Lanjutkan tulisan tentang Ayano Toramatsu dan buku-buku Pramoedya Ananta Toer, mulai tepat setelah kalimat terakhirnya.

_Petikan Tulisan:_
☆ ☆ ☆

Friday, June 29, 2007

Antara Nyi Ontosoroh, Ayano, dan Simpang Telawang



Oleh : Budi Kurniawan (Penulis, Alumni FISIP Unlam Banjarmasin, tinggal di Jakarta. E-mail: budibanjar@yahoo.com).



Ayano Toramatsu jauh-jauh datang ke Surabaya dari Nishinomiya, sebuah desa kecil di Provinsi Kobe, Jepang. Wartawan lepas di AFP Tokyo ini terkagum-kagum dengan semua kisah yang ditulis Pramoedya Ananta Toer dalam buku-bukunya. Ayano yang menghabiskan masa kuliahnya di Fakultas Sastra Jepang, Universitas Kobe, itu awalnya mendapatkan buku Pram tanpa sengaja. Ketika itu ia belajar bahasa Indonesia di Program Bahasa Indonesia untuk Penutur Asing (P-BIPA) di Universitas Indonesia (UI) pada tahun 1990, ia melihat banyak mahasiswa Indonesia yang secara sembunyi-sembunyi bicara tentang Pram dan karya-karyanya.

☆ ☆ ☆

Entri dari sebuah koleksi
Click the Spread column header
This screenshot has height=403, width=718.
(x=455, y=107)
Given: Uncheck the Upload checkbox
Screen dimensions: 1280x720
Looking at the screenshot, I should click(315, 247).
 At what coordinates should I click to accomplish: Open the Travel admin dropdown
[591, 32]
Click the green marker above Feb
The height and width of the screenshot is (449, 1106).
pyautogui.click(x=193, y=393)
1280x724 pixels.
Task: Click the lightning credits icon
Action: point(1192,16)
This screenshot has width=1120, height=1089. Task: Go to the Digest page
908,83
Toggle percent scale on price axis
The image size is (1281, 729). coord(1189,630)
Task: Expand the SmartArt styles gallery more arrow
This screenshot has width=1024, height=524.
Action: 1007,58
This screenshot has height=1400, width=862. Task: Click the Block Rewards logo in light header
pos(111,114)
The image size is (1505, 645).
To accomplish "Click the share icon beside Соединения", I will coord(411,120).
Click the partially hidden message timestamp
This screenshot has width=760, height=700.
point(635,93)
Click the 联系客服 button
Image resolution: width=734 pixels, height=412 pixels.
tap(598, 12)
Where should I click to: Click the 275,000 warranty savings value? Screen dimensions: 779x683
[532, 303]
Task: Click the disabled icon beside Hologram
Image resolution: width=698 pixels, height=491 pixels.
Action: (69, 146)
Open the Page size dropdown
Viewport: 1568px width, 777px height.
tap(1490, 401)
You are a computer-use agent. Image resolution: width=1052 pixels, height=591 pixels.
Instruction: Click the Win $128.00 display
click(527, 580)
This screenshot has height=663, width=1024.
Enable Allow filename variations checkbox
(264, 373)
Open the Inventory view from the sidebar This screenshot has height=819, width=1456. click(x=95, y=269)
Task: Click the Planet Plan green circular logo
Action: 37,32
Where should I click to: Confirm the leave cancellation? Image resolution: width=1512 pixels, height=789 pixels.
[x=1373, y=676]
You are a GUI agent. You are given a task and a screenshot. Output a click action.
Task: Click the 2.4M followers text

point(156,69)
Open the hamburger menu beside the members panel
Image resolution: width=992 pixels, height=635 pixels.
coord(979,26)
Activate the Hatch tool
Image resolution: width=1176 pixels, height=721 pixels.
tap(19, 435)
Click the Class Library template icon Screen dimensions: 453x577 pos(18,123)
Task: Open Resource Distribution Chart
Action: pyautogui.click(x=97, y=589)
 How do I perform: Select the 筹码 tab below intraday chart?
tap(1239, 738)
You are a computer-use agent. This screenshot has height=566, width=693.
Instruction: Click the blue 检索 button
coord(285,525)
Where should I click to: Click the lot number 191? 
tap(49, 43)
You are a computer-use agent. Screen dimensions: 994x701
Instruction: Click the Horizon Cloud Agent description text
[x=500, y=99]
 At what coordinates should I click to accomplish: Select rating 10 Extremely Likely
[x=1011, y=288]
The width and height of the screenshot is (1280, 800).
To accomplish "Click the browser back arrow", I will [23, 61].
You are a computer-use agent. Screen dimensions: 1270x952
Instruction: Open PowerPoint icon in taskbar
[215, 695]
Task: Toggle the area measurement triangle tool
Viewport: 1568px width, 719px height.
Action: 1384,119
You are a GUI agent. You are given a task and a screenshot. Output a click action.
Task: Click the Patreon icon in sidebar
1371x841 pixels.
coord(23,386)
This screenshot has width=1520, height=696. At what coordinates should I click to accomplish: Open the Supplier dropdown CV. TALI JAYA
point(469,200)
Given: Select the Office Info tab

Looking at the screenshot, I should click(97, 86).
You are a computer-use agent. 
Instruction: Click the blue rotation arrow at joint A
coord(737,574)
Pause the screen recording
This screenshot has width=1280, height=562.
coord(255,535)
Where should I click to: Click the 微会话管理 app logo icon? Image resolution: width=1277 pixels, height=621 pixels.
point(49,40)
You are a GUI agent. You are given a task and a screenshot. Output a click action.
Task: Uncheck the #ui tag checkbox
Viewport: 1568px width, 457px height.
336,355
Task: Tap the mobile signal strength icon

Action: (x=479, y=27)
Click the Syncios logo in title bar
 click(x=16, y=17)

☆ ☆ ☆

_Jawaban Tugas:_
Ayano heran, apa yang menyebabkan para mahasiswa itu takut dan sampai harus sembunyi-sembunyi membicarakan sebuah karya sastra. Bagi Ayano ini adalah sebuah tanya besar. Apalagi ia mendengar karya-karya yang dibicarakan para mahasiswa itu dilarang beredar oleh pemerintah. Kekuatan dahsyat apa yang membuat semua itu?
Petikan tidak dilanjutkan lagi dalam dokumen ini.